BURAK KARADEMIR VIA GETTY IMAGES |
Me paro en Colombia, un país cuyos bosques conocí con la ONG Alianza por la Solidaridad–ActionAid. Sus 60 millones de hectáreas de floresta están bajo una presión que es espejo de tantas otras. Apenas queda un 8% del área original del bosque seco que tenía y hay otras 655.889 hectáreas en alto riesgo de destrucción en una región de la que viven unos 85.470 indígenas y afrodescendientes. Ver su selva flotar convertida en troncos muertos por su río Naya es algo que no se olvida. No se habla mucho de lo que pasa a nivel ambiental en este país, donde la expansión de la ganadería, monocultivos como la caña de azúcar, la minería o cultivos ilícitos de coca están acabando con sus árboles inexorablemente: en el 66% del norte del Cauca ha desaparecido la cubierta forestal. Si en 2012 había 241 contratos en más de 350.000 hectáreas de esa zona para explorar yacimientos, las solicitudes son ya 650 más.
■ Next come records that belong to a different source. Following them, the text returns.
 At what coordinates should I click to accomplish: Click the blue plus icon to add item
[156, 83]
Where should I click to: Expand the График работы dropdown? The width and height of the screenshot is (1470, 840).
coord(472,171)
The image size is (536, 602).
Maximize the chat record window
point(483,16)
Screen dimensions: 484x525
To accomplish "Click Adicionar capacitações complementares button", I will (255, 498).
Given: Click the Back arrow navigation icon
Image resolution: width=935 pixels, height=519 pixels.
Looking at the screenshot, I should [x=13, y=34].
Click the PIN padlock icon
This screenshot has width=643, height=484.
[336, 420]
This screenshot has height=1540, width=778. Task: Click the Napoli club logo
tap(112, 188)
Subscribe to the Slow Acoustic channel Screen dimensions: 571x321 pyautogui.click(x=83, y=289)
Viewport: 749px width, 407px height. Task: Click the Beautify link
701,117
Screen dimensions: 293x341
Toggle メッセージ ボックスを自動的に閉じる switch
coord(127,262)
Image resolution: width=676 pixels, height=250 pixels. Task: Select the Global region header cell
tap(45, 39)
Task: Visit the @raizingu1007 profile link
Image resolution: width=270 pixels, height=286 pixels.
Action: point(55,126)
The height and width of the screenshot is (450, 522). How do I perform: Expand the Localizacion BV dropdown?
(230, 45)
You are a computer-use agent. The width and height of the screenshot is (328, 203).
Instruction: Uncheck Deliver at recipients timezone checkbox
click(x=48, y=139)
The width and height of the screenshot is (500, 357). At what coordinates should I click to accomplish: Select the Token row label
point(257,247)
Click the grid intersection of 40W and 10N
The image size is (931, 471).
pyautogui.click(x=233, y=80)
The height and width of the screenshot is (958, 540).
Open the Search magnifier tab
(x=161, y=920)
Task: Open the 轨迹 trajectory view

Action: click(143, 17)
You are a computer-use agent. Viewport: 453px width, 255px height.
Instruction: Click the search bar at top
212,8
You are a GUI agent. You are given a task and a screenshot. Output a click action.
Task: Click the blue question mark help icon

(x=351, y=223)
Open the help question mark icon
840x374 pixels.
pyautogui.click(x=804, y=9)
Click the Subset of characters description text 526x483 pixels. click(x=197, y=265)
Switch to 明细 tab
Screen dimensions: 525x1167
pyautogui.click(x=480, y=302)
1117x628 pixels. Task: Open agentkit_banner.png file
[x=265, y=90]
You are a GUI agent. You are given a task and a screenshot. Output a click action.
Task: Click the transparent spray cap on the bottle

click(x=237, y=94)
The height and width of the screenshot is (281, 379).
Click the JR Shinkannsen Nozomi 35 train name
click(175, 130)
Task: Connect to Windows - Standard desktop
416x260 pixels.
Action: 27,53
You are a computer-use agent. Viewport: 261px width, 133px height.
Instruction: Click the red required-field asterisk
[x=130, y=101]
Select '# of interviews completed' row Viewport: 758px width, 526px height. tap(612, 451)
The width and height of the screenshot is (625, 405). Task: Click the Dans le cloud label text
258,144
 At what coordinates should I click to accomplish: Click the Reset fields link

En un territorio donde el 50% de la población tiene ingresos de 1,7€ al día para sobrevivir y un 23% casi ni llega a un euro, y donde la violencia sigue vigente con la presencia de grupos armados dispuestos a poner la vida tan difícil como las empresas, tenemos a campesinos, indígenas o afro, grupos violentos y empresas compitiendo por un mismo entorno de árboles que desaparecen de día en día. A quienes levanten la voz, mano de hierro y muerte: en Colombia, entre enero de 2016 y mayo de 2019 fueron asesinados al menos 750 líderes sociales y defensores de derechos humanos. Sólo en 2020, se estima que van asesinadas otras 62 personas. No hay datos que nos digan cuántas lo fueron por defender sus bosques del peligro que les acechaba.
Hoy, si alguien cuida los bosques del mundo, son los pueblos más ligados a la tierra en esas esquinas tropicales que se nos ocultan.
Pero hay alternativas y es bueno ponerlas en valor. En Alianza por la Solidaridad se trabaja con organizaciones y representantes locales que buscan poner en marcha iniciativas agroecológicas que sean suficientemente rentables para que el bosque tropical en Colombia siga vivo y se promueven estrategias para que las comunidades sepan cómo defenderse frente a los expoliadores que llegan de fuera, y se apoyan acciones que vuelven al mirada a los árboles como fuente de desarrollo mientras están vivos, no apilados sobre tráilers y containers con destino en China, Suecia o Alemania, que son los mayores importadores de madera del mundo. Lo mismo se hace en Mozambique: gestión forestal desde las comunidades para impedir talas indiscriminadas. También hay alternativas al uso intensivo de del carbón vegetal o la leña para poder cocinar con la cocinas mejoradas que pude ver en Senegal. En algunos lugares también se instalan solares. Y hay opciones frente a una agroindustria alimentaria que es global y en la que nadie contabiliza el valor de esos árboles que arranca a destajo, para que luego un tercio de la comida acabe en nuestras basuras. Se llama agricultura ecológica.
Hoy, si alguien cuida los bosques del mundo, son los pueblos más ligados a la tierra en esas esquinas tropicales que se nos ocultan. Son pequeños David que se enfrentan a gigantescos Goliat, porque como decía Eduardo Galeano, saben que “los derechos humanos y los derechos de la naturaleza son dos nombres de la misma dignidad”.